*DIRECTIVE:*
Reproduce the data from the line containing "At what coordinates should I click to accomplish: Open" through the end of the data, with both ends included.

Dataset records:

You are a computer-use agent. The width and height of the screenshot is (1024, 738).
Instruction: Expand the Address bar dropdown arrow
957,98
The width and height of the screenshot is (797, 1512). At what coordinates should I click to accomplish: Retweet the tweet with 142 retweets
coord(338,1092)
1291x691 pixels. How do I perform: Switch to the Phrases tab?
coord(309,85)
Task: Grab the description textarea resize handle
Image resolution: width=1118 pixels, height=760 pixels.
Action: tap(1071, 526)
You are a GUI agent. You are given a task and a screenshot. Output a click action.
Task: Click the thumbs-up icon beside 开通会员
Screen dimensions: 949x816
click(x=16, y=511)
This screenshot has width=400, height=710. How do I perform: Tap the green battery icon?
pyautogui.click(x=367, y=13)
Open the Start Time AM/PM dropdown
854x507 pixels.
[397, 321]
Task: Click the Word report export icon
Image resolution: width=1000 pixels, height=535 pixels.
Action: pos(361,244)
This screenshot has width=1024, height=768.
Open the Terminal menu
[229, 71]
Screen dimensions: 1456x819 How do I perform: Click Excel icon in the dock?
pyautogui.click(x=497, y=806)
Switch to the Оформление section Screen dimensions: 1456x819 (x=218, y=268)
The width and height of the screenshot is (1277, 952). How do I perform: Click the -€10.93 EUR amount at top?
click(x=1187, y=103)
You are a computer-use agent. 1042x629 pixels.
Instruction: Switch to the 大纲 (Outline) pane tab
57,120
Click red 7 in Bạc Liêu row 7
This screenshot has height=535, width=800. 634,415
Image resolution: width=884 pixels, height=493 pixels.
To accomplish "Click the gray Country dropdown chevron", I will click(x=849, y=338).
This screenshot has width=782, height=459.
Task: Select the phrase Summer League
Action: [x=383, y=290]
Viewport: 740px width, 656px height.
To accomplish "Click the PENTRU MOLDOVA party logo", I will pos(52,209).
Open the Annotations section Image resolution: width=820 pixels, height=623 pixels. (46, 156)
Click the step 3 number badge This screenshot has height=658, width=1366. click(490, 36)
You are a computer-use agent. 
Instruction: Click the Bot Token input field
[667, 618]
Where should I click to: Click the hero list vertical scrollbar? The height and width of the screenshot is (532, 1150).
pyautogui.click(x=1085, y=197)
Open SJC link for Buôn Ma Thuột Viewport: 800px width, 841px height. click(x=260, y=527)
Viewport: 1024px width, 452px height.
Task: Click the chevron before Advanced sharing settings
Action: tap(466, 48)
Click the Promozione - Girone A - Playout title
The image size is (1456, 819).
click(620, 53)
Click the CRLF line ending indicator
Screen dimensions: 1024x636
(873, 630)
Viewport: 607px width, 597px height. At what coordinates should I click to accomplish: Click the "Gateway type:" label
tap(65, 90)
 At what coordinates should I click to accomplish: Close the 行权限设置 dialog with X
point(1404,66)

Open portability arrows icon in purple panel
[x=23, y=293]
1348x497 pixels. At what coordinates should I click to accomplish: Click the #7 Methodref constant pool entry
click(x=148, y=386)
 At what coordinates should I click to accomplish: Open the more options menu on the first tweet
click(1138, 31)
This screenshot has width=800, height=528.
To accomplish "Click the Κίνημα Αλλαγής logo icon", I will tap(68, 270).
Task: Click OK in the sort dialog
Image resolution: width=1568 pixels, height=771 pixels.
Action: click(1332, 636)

*SOLUTION TO THE EXERCISE:*
 At what coordinates should I click to accomplish: Open the more options menu on the first tweet
click(1138, 31)
This screenshot has width=800, height=528.
To accomplish "Click the Κίνημα Αλλαγής logo icon", I will tap(68, 270).
Task: Click OK in the sort dialog
Image resolution: width=1568 pixels, height=771 pixels.
Action: click(1332, 636)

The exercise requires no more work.